# Passage for review:
--------------------------------------------------
LEGACY—Derrick Bell's wife Janet Dewart Bell in the area of the Barco Law library dedicated to his memory. (Photo by Gail Manker)
In the 1950s, Derrick Bell attended the University of Pittsburgh in pursuit of his law degree. He would later go on to become the first tenured African-American Professor of Law at Harvard Law School and now, after a life of accomplishment, the Hill District native, who passed away in 2011 has been memorialized by his alma mater.
On March 20 the University of Pittsburgh’s Black Law Students Association announced the renaming of their annual community law clinic in Bell’s memory at a ceremony in the Barco Law Building. The newly named Derrick Bell Community Legal Clinic provides legal assistance to local low-income residents.
“I believe it honors Mr. Bell’s legacy as a member of the law community and the University of Pittsburgh,” said William Carter, dean of the school of law. “And it will remind us to redouble our efforts to social justice and access to justice.”
In 1957 when Bell graduated from the University of Pittsburgh School of Law, he was the only African-American in his class and one of only three African-Americans in the school. He went on to work in the Civil Rights Division of the U.S. Justice Department and as assistant counsel for the NAACP Legal Defense and Educational Fund, where he fought alongside Thurgood Marshall against school segregation.
“Derrick Bell means a lot to the law school and the University of Pittsburgh for what he did in the civil rights movement,” said Christopher Carter, vice president of the Black Law Students Association.
--------------------------------------------------
# Work item A:
In one to three sentences, explain why, according to the article on the Derrick Bell Community Legal Clinic, Derrick Bell means a lot to the law school and the University of Pittsburgh.
# Work item B:
Transcribe from the article on the Derrick Bell Community Legal Clinic the stretch from "In 1957 when" through "against school segregation.".
The records here come from a separate source and are unrelated to the article.

# Records shown:
--------------------------------------------------
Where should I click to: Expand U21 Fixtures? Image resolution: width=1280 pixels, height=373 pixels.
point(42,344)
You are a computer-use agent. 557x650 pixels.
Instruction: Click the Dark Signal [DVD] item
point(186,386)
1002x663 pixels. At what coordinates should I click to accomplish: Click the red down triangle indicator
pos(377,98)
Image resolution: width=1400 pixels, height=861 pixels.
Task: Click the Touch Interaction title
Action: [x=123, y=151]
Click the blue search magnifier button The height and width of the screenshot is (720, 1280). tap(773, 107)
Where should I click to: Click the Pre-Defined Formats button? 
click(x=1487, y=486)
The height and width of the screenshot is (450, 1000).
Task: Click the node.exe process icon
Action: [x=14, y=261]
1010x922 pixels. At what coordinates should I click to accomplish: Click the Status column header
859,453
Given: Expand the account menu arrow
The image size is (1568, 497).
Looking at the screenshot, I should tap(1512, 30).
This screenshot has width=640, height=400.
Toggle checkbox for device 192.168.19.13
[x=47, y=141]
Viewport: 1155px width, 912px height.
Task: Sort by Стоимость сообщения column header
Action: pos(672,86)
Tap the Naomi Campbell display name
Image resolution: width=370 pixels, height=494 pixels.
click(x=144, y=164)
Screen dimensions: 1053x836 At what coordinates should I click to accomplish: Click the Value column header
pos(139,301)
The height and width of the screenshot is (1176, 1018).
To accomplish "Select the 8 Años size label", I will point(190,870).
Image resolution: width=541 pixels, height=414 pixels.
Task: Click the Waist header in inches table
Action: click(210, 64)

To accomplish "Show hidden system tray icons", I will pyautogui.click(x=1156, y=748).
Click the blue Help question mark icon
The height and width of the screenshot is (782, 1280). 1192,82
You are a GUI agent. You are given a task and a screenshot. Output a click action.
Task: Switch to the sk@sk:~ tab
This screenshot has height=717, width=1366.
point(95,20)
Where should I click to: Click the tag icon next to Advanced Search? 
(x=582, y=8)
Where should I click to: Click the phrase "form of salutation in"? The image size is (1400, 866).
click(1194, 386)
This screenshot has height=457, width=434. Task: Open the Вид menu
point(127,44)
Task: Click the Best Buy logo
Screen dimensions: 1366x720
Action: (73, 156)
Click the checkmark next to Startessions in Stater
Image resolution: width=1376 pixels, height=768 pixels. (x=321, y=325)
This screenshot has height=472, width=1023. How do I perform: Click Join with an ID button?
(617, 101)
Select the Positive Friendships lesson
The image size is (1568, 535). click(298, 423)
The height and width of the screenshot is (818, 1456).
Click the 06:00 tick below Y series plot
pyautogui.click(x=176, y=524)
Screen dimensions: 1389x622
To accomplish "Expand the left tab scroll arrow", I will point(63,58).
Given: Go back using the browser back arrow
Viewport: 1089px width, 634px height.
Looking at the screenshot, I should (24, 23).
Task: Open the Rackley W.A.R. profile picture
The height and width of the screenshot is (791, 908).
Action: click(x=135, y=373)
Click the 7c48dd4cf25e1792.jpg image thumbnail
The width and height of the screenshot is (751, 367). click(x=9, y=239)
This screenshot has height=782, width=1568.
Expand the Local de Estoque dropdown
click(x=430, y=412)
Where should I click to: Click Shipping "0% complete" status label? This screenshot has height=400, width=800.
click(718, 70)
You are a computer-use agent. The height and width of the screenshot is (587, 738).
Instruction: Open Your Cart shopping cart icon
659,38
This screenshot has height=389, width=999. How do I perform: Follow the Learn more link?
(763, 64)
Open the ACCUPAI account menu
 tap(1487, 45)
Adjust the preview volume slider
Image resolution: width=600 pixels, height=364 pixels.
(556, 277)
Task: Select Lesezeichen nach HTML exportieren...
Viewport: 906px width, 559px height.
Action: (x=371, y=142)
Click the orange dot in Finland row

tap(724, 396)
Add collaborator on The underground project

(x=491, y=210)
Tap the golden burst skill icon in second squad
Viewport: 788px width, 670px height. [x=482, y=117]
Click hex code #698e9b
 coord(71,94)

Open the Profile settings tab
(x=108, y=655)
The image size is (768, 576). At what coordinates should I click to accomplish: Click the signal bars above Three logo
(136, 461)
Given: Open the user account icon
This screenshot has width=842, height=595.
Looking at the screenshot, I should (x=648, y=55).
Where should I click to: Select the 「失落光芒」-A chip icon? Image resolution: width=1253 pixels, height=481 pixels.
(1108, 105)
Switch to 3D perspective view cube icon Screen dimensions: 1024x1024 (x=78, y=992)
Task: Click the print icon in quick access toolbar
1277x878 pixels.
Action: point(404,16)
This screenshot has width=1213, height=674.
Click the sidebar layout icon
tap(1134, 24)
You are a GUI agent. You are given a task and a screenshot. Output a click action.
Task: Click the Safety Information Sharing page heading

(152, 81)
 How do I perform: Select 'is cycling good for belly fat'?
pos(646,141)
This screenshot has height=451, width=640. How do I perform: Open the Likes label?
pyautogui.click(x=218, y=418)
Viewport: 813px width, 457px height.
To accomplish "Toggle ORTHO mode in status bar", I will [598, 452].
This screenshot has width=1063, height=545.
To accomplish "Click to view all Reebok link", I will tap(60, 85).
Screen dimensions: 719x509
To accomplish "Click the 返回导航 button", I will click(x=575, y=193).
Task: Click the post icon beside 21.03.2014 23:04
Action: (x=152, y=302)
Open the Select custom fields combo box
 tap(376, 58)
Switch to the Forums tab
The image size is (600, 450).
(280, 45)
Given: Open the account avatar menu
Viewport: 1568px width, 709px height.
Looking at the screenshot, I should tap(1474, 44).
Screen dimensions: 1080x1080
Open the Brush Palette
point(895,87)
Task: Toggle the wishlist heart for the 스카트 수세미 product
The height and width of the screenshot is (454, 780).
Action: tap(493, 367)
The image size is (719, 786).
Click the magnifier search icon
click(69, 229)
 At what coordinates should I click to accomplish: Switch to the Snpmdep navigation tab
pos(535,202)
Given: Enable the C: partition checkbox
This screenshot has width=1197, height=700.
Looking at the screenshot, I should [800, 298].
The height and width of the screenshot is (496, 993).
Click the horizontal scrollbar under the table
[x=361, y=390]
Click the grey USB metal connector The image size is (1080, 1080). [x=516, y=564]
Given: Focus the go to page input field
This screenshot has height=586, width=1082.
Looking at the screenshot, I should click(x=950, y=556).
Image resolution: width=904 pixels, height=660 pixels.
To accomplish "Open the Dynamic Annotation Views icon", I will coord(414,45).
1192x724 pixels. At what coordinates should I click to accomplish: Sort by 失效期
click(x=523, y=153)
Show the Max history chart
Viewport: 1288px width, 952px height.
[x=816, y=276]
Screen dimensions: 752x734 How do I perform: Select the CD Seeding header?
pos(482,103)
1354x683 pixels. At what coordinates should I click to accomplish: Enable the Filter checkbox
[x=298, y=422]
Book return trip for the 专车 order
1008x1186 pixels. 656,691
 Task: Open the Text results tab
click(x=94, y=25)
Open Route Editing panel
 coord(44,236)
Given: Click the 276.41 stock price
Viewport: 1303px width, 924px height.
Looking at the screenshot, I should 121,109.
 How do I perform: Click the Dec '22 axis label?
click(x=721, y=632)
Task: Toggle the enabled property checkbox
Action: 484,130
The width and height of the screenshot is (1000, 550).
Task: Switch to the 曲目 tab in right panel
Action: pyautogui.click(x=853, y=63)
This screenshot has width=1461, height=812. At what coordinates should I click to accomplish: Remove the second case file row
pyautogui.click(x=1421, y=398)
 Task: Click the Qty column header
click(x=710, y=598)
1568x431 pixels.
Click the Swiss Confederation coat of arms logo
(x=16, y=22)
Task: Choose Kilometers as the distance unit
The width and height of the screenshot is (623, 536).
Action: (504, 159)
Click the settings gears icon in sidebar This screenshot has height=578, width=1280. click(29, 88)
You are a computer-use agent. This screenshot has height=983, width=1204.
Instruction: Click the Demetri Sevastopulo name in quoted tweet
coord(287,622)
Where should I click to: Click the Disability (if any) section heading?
--------------------------------------------------
# Output A:
According to Christopher Carter, vice president of the Black Law Students Association, Derrick Bell means a lot to the law school and the University of Pittsburgh because of what he did in the civil rights movement.

# Output B:
In 1957 when Bell graduated from the University of Pittsburgh School of Law, he was the only African-American in his class and one of only three African-Americans in the school. He went on to work in the Civil Rights Division of the U.S. Justice Department and as assistant counsel for the NAACP Legal Defense and Educational Fund, where he fought alongside Thurgood Marshall against school segregation.